• _GOAL OF THE EXERCISE_: Down to the final line, write out the data below exactly.

Stored data

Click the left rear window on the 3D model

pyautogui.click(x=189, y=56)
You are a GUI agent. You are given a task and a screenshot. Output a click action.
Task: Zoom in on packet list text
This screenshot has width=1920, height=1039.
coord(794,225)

• _TASK OUTPUT_:
Click the left rear window on the 3D model

pyautogui.click(x=189, y=56)
You are a GUI agent. You are given a task and a screenshot. Output a click action.
Task: Zoom in on packet list text
This screenshot has width=1920, height=1039.
coord(794,225)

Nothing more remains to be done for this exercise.